Isn’t it weird how things come back ‘in’ and become popular again approx 20 – 30 years after the first time they were ‘en Vogue’?
It happens all the time: just at the point when you think not a single person on earth would willingly wear flares again, they come back in fashion. Bands that fell out of favour are back in the music charts and classic video games are re-released, all to huge fanfare.
But what are the psychological drivers behind these reemerging trends?
The first main psychological theory relevant here is one surrounding our Memory stores. Humans have two main types of memories – short term memory and long term memory and, perhaps unsurprisingly, it’s our long term memory stores that are relevant here. Any memories regarding events & knowledge related to our life story that are held in our long term memory store are classed as autobiographical memories and when people are asked to recall their autobiographical memories, a striking pattern tends to emerge…
Psychologists have been researching the area of human memory for decades. It’s one of the main pillars of cognitive psychology and one of the first things you’ll learn about on any psychology course. For good reason – we rely on our long term memories to guide us through life. So many of our decisions are guided by our memories of past events and our past experiences can shape our sense of self.
The reminiscence bump
One of the key trends that has been seen within autobiographical memory research is the reminiscence bump. When people (usually in their middle age) are asked to freely recall memories from their life, most of the memories they recall come from when they were aged between 10 and 30 years old. That’s not to say that memories from other ages aren’t readily recalled, they are, it’s just the highest concentration of memories are from those age ranges.
So we know that people are more likely to easily remember things from their lives between the ages of 10 – 30. What else is driving these re-emerging trends?
The neuropsychology of nostalgia
That warm fuzzy feeling when you’re reminded of an old favourite song, or suddenly see people (usually youngsters) around you wearing the clothes you wore at their age is nostalgia. A concept you have undoubtedly heard mentioned on numerous occasions and one with which you are very familiar.
Especially if you are roughly over the age of 20.
Especially over the past year through the COVID pandemic.
So let’s look a bit more closely at what happens in our brains when we experience nostalgia. Brain imaging studies have shown one of the main areas active with nostalgic thoughts is the hippocampus.
The hippocampus is known for being an integral part of our long term memory system. It’s a small-sized part of the brain but one which has a huge impact in how we can recall oodles of information and situations from our past. For example, we know it’s an important part of long term memory systems by scanning the brains of London Taxi Drivers, who have to memorise the capital’s thousands of roads and landmarks without the use of any satnav systems. Typically, London Taxi Driver’s hippocampal regions are seen to have a larger volume than those who aren’t London cabbies. So when nostalgic thoughts are triggered, the hippocampus is active.

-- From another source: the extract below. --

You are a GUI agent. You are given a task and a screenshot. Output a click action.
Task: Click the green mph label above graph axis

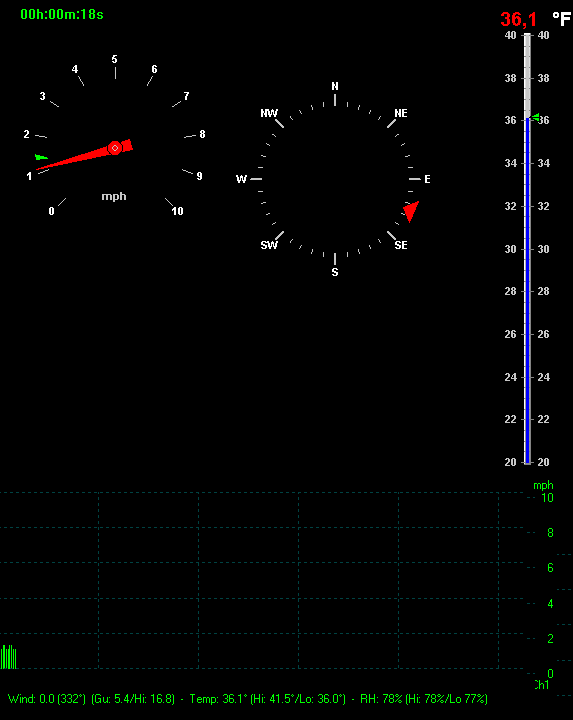pyautogui.click(x=543, y=485)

In a brain imaging study conducted in Japan, the triggering of nostalgic memories related to childhood showed an increase in activity of the hippocampus and other regions of the brain and the participants in the study reported significantly higher feelings of nostalgia, which in turn made them feel happy.
In fact, another study that used fMRI found that when people recalled happy memories, they showed similar brain activity patterns to when someone receives money, meaning that recalling these memories can be a rewarding experience and help to boost our mood!
So, the emotional power of nostalgia is pretty clear to see. Add to this that most of the people making decisions within the business world are those approaching or in mid-age, so will have plenty of memories available to them from their reminiscence bump, and it’s easy to understand why we’re seeing fashion trends, musical artists and other iconic toys and games, woven into the threads of popular culture in the 90s starting to re-emerge.
The nostalgia effect has been particularly poignant over the past 18 months since the start of the COVID-19 pandemic, when we have been reaching for things that can bring us comfort and so many have found it with the power of nostalgia. However, social history and psychology shows us that the pattern of re-emerging trends every 20-30 years is definitely one that will continue to be repeated.